Determine how many lines in the entries below contain "Füllschachtdeckel", and output that number alone.

═══ Data extracts ═══

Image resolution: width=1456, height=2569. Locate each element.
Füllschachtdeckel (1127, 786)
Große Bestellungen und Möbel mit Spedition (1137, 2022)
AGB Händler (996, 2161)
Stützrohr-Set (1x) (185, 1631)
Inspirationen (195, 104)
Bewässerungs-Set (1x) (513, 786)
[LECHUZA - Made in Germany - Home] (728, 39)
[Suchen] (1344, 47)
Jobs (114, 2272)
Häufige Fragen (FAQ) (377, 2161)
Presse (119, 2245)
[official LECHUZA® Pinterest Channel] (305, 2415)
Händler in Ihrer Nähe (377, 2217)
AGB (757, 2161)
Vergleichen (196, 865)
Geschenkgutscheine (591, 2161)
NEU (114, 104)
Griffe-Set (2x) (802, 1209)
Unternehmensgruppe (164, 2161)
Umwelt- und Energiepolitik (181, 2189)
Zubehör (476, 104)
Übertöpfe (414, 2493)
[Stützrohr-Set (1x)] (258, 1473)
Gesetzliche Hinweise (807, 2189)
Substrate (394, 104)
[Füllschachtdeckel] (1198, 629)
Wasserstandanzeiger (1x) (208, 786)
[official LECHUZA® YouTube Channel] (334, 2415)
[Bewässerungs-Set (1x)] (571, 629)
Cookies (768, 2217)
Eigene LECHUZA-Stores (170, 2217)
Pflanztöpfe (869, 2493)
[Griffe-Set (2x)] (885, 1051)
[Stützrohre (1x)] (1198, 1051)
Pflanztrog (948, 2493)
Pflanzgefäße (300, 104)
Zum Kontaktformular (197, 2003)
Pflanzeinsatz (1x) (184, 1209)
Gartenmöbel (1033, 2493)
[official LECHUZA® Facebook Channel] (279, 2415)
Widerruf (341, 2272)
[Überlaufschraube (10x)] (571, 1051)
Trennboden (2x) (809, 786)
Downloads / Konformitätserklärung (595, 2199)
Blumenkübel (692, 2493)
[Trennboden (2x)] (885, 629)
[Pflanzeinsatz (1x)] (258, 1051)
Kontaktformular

═══

Worked solution:
2